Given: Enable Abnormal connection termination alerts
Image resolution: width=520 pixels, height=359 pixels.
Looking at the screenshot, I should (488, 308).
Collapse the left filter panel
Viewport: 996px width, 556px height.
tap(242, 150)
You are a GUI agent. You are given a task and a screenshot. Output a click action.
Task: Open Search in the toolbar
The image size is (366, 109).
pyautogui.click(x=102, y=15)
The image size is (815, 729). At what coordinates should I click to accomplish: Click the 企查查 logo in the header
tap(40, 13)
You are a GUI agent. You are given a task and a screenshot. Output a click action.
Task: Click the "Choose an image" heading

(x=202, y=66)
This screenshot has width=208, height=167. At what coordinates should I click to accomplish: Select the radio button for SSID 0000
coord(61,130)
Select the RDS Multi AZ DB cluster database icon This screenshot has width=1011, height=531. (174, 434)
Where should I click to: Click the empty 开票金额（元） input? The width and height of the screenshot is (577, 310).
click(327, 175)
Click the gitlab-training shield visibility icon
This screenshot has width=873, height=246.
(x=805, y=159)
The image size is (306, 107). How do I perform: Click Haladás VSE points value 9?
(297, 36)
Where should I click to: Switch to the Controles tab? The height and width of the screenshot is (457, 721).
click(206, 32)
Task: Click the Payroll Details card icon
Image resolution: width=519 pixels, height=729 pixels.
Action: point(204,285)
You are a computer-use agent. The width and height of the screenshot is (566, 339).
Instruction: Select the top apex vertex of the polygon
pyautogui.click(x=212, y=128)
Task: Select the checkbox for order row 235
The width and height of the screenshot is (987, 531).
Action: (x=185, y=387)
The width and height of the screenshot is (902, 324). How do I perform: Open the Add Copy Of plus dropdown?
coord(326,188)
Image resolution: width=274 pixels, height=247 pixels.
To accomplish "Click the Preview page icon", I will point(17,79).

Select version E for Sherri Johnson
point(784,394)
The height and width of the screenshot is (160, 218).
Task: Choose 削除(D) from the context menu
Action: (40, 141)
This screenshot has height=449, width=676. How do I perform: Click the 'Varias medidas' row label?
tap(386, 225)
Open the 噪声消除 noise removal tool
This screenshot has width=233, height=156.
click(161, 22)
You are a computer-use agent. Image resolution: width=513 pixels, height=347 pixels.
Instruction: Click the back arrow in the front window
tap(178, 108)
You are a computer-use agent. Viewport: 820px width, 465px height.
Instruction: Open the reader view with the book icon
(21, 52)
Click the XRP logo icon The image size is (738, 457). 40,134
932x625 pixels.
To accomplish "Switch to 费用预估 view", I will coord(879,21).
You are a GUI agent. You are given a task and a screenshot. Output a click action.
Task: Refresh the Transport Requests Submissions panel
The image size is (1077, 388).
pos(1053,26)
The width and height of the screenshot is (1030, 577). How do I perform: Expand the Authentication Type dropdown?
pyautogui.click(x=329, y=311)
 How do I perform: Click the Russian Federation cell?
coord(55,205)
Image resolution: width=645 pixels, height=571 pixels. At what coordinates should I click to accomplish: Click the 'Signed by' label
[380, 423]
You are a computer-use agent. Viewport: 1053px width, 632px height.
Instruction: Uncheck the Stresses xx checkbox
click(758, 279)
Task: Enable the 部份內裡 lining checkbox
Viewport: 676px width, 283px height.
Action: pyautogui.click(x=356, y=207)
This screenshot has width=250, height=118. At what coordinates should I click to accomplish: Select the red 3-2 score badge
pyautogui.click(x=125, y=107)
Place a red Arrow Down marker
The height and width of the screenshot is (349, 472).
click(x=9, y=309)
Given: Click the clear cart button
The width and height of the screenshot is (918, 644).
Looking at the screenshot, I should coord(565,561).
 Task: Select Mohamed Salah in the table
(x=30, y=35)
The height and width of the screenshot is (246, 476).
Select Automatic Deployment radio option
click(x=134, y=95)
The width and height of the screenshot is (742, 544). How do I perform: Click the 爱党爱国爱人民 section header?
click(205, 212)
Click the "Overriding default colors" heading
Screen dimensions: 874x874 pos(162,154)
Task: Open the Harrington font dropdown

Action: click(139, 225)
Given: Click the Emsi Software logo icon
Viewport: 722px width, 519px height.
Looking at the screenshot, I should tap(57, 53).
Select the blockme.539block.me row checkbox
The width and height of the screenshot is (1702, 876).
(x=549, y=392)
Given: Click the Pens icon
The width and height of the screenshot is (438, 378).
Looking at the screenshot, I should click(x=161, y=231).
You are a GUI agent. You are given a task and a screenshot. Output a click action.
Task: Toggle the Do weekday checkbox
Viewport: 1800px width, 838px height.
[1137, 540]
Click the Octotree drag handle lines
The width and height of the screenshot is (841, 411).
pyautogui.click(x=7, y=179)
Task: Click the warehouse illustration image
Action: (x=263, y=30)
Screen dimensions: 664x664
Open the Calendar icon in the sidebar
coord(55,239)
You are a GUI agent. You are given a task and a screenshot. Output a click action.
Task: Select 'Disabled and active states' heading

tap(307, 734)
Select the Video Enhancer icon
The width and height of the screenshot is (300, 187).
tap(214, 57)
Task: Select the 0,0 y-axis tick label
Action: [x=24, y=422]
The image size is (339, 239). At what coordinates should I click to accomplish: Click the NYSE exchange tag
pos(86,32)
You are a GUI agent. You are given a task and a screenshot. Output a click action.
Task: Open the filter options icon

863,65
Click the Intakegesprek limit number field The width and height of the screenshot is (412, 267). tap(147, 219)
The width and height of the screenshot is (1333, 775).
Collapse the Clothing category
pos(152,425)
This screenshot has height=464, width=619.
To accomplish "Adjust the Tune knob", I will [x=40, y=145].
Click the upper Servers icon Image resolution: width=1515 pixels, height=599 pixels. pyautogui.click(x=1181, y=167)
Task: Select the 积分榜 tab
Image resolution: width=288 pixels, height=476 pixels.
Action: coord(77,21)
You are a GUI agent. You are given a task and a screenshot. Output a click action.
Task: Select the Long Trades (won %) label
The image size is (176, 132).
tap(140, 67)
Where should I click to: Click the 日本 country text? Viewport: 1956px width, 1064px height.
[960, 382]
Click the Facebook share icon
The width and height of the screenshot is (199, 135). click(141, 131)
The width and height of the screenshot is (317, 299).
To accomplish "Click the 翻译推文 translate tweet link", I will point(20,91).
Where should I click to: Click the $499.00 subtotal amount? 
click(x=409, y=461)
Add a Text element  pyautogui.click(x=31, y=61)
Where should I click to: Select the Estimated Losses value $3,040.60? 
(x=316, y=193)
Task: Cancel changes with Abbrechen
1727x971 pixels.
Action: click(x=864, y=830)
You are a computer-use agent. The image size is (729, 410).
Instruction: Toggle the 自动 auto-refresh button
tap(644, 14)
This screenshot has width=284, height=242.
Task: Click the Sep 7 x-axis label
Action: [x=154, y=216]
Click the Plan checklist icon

Required work =
What is needed is an exact copy of every record above.

Expected answer =
Given: Enable Abnormal connection termination alerts
Image resolution: width=520 pixels, height=359 pixels.
Looking at the screenshot, I should (488, 308).
Collapse the left filter panel
Viewport: 996px width, 556px height.
tap(242, 150)
You are a GUI agent. You are given a task and a screenshot. Output a click action.
Task: Open Search in the toolbar
The image size is (366, 109).
pyautogui.click(x=102, y=15)
The image size is (815, 729). At what coordinates should I click to accomplish: Click the 企查查 logo in the header
tap(40, 13)
You are a GUI agent. You are given a task and a screenshot. Output a click action.
Task: Click the "Choose an image" heading

(x=202, y=66)
This screenshot has width=208, height=167. At what coordinates should I click to accomplish: Select the radio button for SSID 0000
coord(61,130)
Select the RDS Multi AZ DB cluster database icon This screenshot has width=1011, height=531. (174, 434)
Where should I click to: Click the empty 开票金额（元） input? The width and height of the screenshot is (577, 310).
click(327, 175)
Click the gitlab-training shield visibility icon
This screenshot has width=873, height=246.
(x=805, y=159)
The image size is (306, 107). How do I perform: Click Haladás VSE points value 9?
(297, 36)
Where should I click to: Switch to the Controles tab? The height and width of the screenshot is (457, 721).
click(206, 32)
Task: Click the Payroll Details card icon
Image resolution: width=519 pixels, height=729 pixels.
Action: point(204,285)
You are a computer-use agent. The width and height of the screenshot is (566, 339).
Instruction: Select the top apex vertex of the polygon
pyautogui.click(x=212, y=128)
Task: Select the checkbox for order row 235
The width and height of the screenshot is (987, 531).
Action: (x=185, y=387)
The width and height of the screenshot is (902, 324). How do I perform: Open the Add Copy Of plus dropdown?
coord(326,188)
Image resolution: width=274 pixels, height=247 pixels.
To accomplish "Click the Preview page icon", I will point(17,79).

Select version E for Sherri Johnson
point(784,394)
The height and width of the screenshot is (160, 218).
Task: Choose 削除(D) from the context menu
Action: (40, 141)
This screenshot has height=449, width=676. How do I perform: Click the 'Varias medidas' row label?
tap(386, 225)
Open the 噪声消除 noise removal tool
This screenshot has width=233, height=156.
click(161, 22)
You are a computer-use agent. Image resolution: width=513 pixels, height=347 pixels.
Instruction: Click the back arrow in the front window
tap(178, 108)
You are a computer-use agent. Viewport: 820px width, 465px height.
Instruction: Open the reader view with the book icon
(21, 52)
Click the XRP logo icon The image size is (738, 457). 40,134
932x625 pixels.
To accomplish "Switch to 费用预估 view", I will coord(879,21).
You are a GUI agent. You are given a task and a screenshot. Output a click action.
Task: Refresh the Transport Requests Submissions panel
The image size is (1077, 388).
pos(1053,26)
The width and height of the screenshot is (1030, 577). How do I perform: Expand the Authentication Type dropdown?
pyautogui.click(x=329, y=311)
 How do I perform: Click the Russian Federation cell?
coord(55,205)
Image resolution: width=645 pixels, height=571 pixels. At what coordinates should I click to accomplish: Click the 'Signed by' label
[380, 423]
You are a computer-use agent. Viewport: 1053px width, 632px height.
Instruction: Uncheck the Stresses xx checkbox
click(758, 279)
Task: Enable the 部份內裡 lining checkbox
Viewport: 676px width, 283px height.
Action: pyautogui.click(x=356, y=207)
This screenshot has width=250, height=118. At what coordinates should I click to accomplish: Select the red 3-2 score badge
pyautogui.click(x=125, y=107)
Place a red Arrow Down marker
The height and width of the screenshot is (349, 472).
click(x=9, y=309)
Given: Click the clear cart button
The width and height of the screenshot is (918, 644).
Looking at the screenshot, I should coord(565,561).
 Task: Select Mohamed Salah in the table
(x=30, y=35)
The height and width of the screenshot is (246, 476).
Select Automatic Deployment radio option
click(x=134, y=95)
The width and height of the screenshot is (742, 544). How do I perform: Click the 爱党爱国爱人民 section header?
click(205, 212)
Click the "Overriding default colors" heading
Screen dimensions: 874x874 pos(162,154)
Task: Open the Harrington font dropdown

Action: click(139, 225)
Given: Click the Emsi Software logo icon
Viewport: 722px width, 519px height.
Looking at the screenshot, I should tap(57, 53).
Select the blockme.539block.me row checkbox
The width and height of the screenshot is (1702, 876).
(x=549, y=392)
Given: Click the Pens icon
The width and height of the screenshot is (438, 378).
Looking at the screenshot, I should click(x=161, y=231).
You are a GUI agent. You are given a task and a screenshot. Output a click action.
Task: Toggle the Do weekday checkbox
Viewport: 1800px width, 838px height.
[1137, 540]
Click the Octotree drag handle lines
The width and height of the screenshot is (841, 411).
pyautogui.click(x=7, y=179)
Task: Click the warehouse illustration image
Action: (x=263, y=30)
Screen dimensions: 664x664
Open the Calendar icon in the sidebar
coord(55,239)
You are a GUI agent. You are given a task and a screenshot. Output a click action.
Task: Select 'Disabled and active states' heading

tap(307, 734)
Select the Video Enhancer icon
The width and height of the screenshot is (300, 187).
tap(214, 57)
Task: Select the 0,0 y-axis tick label
Action: [x=24, y=422]
The image size is (339, 239). At what coordinates should I click to accomplish: Click the NYSE exchange tag
pos(86,32)
You are a GUI agent. You are given a task and a screenshot. Output a click action.
Task: Open the filter options icon

863,65
Click the Intakegesprek limit number field The width and height of the screenshot is (412, 267). tap(147, 219)
The width and height of the screenshot is (1333, 775).
Collapse the Clothing category
pos(152,425)
This screenshot has height=464, width=619.
To accomplish "Adjust the Tune knob", I will [x=40, y=145].
Click the upper Servers icon Image resolution: width=1515 pixels, height=599 pixels. pyautogui.click(x=1181, y=167)
Task: Select the 积分榜 tab
Image resolution: width=288 pixels, height=476 pixels.
Action: coord(77,21)
You are a GUI agent. You are given a task and a screenshot. Output a click action.
Task: Select the Long Trades (won %) label
The image size is (176, 132).
tap(140, 67)
Where should I click to: Click the 日本 country text? Viewport: 1956px width, 1064px height.
[960, 382]
Click the Facebook share icon
The width and height of the screenshot is (199, 135). click(141, 131)
The width and height of the screenshot is (317, 299).
To accomplish "Click the 翻译推文 translate tweet link", I will point(20,91).
Where should I click to: Click the $499.00 subtotal amount? 
click(x=409, y=461)
Add a Text element  pyautogui.click(x=31, y=61)
Where should I click to: Select the Estimated Losses value $3,040.60? 
(x=316, y=193)
Task: Cancel changes with Abbrechen
1727x971 pixels.
Action: click(x=864, y=830)
You are a computer-use agent. The image size is (729, 410).
Instruction: Toggle the 自动 auto-refresh button
tap(644, 14)
This screenshot has width=284, height=242.
Task: Click the Sep 7 x-axis label
Action: [x=154, y=216]
Click the Plan checklist icon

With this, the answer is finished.